## Action item
Using the data below, copy out all lines with the word "cell".

——————

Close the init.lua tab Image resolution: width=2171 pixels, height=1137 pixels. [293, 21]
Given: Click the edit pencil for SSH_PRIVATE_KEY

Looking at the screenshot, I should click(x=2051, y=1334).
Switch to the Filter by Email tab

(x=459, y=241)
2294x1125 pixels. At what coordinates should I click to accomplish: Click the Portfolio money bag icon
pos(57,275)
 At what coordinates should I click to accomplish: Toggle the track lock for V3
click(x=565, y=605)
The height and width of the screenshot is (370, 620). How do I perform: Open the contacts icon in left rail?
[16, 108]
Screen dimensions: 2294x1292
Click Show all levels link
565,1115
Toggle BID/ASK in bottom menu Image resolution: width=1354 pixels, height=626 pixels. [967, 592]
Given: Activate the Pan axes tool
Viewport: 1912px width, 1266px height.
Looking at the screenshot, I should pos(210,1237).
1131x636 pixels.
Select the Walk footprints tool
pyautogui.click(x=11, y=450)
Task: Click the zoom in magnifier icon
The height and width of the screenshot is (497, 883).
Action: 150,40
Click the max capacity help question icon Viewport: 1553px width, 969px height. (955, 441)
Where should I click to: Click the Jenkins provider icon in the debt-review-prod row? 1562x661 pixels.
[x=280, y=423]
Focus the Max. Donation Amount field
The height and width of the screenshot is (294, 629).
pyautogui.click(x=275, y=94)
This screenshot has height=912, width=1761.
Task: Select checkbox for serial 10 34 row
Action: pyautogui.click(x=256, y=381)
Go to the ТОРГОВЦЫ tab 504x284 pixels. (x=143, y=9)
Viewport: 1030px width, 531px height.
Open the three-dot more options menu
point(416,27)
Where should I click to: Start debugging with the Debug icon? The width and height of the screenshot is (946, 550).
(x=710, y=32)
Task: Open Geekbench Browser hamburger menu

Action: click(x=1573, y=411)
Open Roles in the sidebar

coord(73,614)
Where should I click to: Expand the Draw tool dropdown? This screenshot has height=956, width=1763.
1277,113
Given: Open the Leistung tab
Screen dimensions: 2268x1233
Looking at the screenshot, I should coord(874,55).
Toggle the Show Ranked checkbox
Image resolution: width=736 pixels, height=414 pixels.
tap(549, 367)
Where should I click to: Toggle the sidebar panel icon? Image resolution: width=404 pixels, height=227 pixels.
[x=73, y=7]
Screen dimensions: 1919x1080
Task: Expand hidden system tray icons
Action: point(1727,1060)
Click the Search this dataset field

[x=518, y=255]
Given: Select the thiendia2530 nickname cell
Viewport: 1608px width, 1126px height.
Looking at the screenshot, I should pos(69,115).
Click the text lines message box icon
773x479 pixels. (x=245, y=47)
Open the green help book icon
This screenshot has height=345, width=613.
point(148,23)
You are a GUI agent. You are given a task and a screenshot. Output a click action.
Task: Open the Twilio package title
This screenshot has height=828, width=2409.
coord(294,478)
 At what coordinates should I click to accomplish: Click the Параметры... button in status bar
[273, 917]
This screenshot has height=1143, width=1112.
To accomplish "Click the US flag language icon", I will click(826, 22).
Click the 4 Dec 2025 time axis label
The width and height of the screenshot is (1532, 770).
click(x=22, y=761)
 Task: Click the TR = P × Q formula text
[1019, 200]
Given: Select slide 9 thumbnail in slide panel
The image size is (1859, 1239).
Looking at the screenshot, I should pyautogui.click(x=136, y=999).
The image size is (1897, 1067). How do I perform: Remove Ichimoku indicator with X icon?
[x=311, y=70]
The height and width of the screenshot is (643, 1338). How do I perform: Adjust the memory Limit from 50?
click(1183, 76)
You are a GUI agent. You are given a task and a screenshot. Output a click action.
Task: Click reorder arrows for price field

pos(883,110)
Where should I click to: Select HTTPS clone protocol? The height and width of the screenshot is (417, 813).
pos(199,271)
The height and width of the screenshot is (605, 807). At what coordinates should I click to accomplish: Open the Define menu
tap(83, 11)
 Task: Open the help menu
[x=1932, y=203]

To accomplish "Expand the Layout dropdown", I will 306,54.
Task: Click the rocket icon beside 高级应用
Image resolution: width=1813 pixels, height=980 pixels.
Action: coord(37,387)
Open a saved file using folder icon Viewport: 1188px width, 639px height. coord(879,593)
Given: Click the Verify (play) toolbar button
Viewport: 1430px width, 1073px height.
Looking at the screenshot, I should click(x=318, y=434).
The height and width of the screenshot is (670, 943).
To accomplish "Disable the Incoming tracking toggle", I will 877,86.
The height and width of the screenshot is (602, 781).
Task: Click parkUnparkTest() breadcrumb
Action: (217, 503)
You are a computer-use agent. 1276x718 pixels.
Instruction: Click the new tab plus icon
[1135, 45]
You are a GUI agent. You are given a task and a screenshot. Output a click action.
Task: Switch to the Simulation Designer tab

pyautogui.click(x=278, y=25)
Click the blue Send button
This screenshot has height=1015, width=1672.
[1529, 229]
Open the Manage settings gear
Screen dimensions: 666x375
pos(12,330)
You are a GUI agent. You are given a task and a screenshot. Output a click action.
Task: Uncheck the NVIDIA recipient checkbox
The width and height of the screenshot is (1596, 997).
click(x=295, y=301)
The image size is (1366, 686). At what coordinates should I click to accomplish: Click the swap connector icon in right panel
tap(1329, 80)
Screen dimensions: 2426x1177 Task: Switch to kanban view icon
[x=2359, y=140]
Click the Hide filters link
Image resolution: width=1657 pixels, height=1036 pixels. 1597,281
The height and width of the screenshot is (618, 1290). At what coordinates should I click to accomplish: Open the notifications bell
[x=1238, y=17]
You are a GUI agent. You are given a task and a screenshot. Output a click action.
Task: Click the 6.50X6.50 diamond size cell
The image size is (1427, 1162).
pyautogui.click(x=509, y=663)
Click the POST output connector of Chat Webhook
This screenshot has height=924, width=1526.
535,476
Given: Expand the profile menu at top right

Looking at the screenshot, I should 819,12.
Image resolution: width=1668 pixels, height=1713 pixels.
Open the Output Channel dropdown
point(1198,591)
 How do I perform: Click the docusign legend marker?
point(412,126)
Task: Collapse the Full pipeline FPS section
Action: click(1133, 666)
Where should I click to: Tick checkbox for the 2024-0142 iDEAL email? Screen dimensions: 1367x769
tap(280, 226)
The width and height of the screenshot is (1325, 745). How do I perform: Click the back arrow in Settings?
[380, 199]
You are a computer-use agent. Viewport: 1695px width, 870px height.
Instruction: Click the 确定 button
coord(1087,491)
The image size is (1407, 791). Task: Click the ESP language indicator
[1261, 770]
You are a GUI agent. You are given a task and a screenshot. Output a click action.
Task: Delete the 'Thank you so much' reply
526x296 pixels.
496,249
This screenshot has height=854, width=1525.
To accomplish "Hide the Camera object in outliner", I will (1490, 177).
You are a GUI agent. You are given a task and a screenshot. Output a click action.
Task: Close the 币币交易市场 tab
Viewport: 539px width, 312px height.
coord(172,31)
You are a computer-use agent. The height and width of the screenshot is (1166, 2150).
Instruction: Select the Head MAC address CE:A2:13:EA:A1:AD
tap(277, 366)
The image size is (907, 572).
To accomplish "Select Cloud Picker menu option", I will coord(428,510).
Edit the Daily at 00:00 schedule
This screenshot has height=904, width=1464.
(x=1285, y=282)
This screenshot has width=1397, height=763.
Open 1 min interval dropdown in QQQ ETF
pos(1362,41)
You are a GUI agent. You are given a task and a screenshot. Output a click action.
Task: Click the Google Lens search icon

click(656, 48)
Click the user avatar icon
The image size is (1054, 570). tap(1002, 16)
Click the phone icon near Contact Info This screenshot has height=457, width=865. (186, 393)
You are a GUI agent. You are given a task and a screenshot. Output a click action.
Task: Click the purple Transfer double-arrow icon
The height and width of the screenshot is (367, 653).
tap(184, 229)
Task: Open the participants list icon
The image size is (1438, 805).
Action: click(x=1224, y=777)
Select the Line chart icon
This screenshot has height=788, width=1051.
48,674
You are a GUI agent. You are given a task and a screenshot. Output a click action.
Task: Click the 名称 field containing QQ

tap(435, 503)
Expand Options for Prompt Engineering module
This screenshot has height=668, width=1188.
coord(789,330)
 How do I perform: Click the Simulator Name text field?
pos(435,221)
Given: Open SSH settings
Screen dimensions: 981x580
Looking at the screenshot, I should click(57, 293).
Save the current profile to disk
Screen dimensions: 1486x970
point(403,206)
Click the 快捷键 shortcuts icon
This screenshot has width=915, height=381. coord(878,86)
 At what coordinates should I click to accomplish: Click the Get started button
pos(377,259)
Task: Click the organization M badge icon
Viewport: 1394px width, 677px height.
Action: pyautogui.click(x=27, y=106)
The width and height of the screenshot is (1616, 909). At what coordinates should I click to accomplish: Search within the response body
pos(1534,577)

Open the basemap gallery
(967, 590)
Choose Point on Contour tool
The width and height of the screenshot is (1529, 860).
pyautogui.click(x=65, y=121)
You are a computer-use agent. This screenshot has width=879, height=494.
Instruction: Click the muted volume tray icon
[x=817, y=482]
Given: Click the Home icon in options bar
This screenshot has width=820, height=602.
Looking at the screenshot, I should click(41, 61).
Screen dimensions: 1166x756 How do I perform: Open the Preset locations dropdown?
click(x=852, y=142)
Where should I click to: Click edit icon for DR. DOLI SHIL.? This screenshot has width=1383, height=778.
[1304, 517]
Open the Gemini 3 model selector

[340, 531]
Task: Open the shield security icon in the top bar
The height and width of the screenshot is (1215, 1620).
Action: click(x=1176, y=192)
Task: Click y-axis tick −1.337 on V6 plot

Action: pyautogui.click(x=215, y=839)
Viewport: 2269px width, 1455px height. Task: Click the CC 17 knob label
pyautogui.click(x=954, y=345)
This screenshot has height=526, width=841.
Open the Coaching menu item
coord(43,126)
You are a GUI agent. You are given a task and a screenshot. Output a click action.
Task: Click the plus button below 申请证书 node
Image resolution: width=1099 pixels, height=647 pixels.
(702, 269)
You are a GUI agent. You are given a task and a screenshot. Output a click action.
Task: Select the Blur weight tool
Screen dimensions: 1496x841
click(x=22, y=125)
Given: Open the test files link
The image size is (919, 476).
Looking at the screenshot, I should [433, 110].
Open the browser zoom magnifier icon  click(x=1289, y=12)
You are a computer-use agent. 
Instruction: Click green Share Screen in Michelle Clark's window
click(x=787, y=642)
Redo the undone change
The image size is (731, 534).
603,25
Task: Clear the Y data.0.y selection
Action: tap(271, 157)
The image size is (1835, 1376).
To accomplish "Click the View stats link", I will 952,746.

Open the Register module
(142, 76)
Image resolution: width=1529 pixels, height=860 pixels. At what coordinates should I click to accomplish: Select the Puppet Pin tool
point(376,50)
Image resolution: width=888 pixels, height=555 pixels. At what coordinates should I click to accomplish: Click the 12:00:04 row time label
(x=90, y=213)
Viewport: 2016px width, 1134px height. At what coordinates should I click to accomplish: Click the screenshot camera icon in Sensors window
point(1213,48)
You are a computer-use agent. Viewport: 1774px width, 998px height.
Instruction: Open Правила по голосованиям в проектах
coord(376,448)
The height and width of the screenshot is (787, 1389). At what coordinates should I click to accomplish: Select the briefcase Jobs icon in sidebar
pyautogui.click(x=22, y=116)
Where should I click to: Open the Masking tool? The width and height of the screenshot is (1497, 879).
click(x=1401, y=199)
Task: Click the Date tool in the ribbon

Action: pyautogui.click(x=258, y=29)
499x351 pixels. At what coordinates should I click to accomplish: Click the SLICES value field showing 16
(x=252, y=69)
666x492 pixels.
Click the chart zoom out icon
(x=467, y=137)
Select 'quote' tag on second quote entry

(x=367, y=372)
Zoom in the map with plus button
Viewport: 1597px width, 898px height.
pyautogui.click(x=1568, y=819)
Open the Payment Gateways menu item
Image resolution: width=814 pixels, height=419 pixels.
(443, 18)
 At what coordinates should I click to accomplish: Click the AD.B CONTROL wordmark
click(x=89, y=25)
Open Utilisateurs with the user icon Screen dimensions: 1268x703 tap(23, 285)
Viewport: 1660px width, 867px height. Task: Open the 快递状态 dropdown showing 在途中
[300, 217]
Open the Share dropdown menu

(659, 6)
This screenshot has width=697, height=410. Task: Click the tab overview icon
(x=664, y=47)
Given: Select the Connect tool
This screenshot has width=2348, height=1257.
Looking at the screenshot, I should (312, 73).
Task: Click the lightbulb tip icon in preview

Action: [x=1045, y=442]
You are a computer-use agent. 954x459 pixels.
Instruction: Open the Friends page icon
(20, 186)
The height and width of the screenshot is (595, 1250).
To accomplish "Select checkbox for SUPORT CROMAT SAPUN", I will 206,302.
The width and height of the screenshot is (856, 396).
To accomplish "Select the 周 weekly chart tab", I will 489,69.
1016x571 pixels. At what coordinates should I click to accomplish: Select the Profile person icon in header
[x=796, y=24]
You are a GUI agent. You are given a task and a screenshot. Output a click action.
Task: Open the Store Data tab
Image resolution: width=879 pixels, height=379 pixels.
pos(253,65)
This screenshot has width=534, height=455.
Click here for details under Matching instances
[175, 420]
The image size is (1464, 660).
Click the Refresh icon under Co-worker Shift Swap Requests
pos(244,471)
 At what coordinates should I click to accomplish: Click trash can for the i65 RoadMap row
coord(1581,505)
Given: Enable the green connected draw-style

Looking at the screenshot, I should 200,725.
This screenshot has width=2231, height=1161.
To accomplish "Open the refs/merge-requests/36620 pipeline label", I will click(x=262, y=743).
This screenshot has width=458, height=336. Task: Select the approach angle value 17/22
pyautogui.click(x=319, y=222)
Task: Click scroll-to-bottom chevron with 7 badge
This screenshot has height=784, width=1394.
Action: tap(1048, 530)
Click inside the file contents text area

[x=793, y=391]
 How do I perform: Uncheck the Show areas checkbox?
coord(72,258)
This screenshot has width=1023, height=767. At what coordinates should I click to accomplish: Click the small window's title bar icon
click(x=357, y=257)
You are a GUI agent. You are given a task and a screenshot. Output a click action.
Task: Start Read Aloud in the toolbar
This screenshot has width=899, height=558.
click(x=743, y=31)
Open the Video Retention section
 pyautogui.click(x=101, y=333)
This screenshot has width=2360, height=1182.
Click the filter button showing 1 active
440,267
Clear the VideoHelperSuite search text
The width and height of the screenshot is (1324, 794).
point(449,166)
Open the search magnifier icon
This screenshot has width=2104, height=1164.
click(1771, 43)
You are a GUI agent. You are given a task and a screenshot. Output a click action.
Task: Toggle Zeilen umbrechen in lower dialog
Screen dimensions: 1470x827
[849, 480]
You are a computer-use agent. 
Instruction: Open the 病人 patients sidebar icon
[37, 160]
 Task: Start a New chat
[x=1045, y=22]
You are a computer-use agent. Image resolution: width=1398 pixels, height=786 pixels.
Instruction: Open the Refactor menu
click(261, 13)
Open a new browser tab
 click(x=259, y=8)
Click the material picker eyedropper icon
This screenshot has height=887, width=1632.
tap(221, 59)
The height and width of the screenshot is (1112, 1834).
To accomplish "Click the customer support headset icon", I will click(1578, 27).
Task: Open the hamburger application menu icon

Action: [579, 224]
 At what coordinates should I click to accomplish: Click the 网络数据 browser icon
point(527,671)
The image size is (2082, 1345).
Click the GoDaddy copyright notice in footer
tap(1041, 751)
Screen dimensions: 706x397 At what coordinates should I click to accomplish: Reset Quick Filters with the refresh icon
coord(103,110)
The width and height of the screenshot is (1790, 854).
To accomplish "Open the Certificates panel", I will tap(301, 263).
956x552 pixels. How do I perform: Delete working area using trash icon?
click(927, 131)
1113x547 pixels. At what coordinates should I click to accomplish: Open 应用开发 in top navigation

——————

## Task response
Given: Select the thiendia2530 nickname cell
Task: Click the 6.50X6.50 diamond size cell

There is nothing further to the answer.